Nella mia vita ho provato tante cose, ho 45 anni e sono una donna vissuta, non mi sono mai legata a qualcuno, mi sono goduta la mia libertà in tutti i sensi, con gli uomini mi sono divertita ma ho avuto incontri di sesso anche con donne.

Sono qui per raccontare la prima volta con una donna, si tratta di circa otto anni fa, si chiama Luisa ed era la mamma di un’amichetta di mia nipote, sposata da vari anni e totalmente insoddisfatta del suo matrimonio e della sua vita sessuale.

Ci ritrovammo a parlare per caso, si instaurò una certa confidenza e fu così che mi spiegò la sua insoddisfazione sessuale, aveva bisogno di provare qualcosa di diverso, desiderava una scossa nella sua vita ed io, che in quel periodo ero alla ricerca di nuove esperienze, le proposi di fare sesso lesbico.

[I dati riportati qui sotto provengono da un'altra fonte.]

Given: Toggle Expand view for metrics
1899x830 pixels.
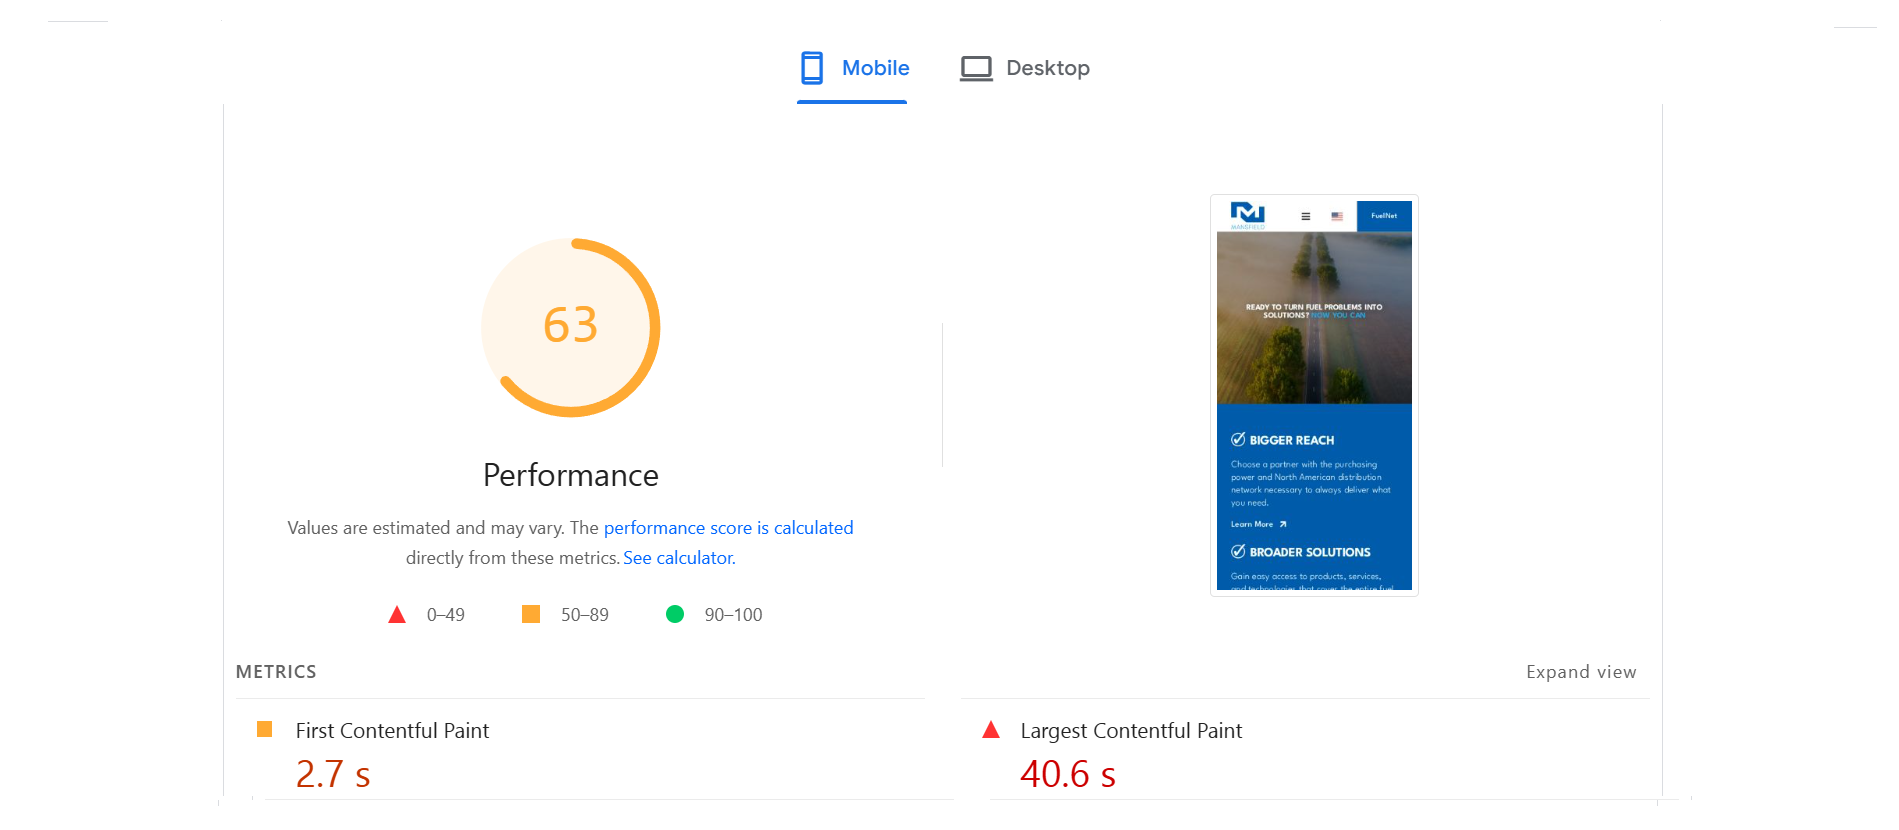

Dopo averci pensato un po’, acconsentì, organizzammo un incontro a casa mia, lei si presentò con una borsa abbastanza capiente che mi incuriosì, mi disse di spogliarmi e mettermi sul letto, lo feci, ero tutta nuda a gambe aperte pronta ad accoglierla.

Lei si avvicinò a me in intimo, aveva in mano delle manette, mi ammanettò al letto, mi legò le gambe, non potevo muovermi, ero sottomessa a ogni suo volere.

Si tolse lo slip, mi fece vedere la sua figa pelosa, me la mise vicino alla faccia, sentii il suo odore forte, poi mi prese per i capelli e mi spinse verso di se, costringendomi a prendere in bocca la sua passera e leccare.

Leccai veloce, succhia il clitoride, assaporai i suoi umori, la mia lingua cercò di insinuarsi nel suo buchetto, lei gemeva e mi diceva di leccare di più, io intanto avevo un lago tra le gambe, era una situazione davvero eccitante.

Si fece leccare fino a venirmi in bocca, poi mi guardò negli occhi con un sorriso che era tutto un programma, si sedette vicino a me, mi allargò leggermente le gambe e infilò due dita dentro la mia figa, non potevo muovermi ed era frustrante, dovevo sottostare ai suoi movimenti, mi stava scopando con ritmi lenti e veloci, quando si fermava mi faceva soffrire, avrei voluto mettergliela io in faccia e strusciarmi fino a venire, ma potevo solo subire le sue scelte.

Mi torturò un bel po’, fermandosi più volte quando ero molto vicina all’orgasmo, poi mi ha slegato le gambe, me le ha aperte del tutto, ha poggiato la bocca sulla figa e ha continuato a scoparmi con le dita fino a farmi schizzare sulle sue labbra.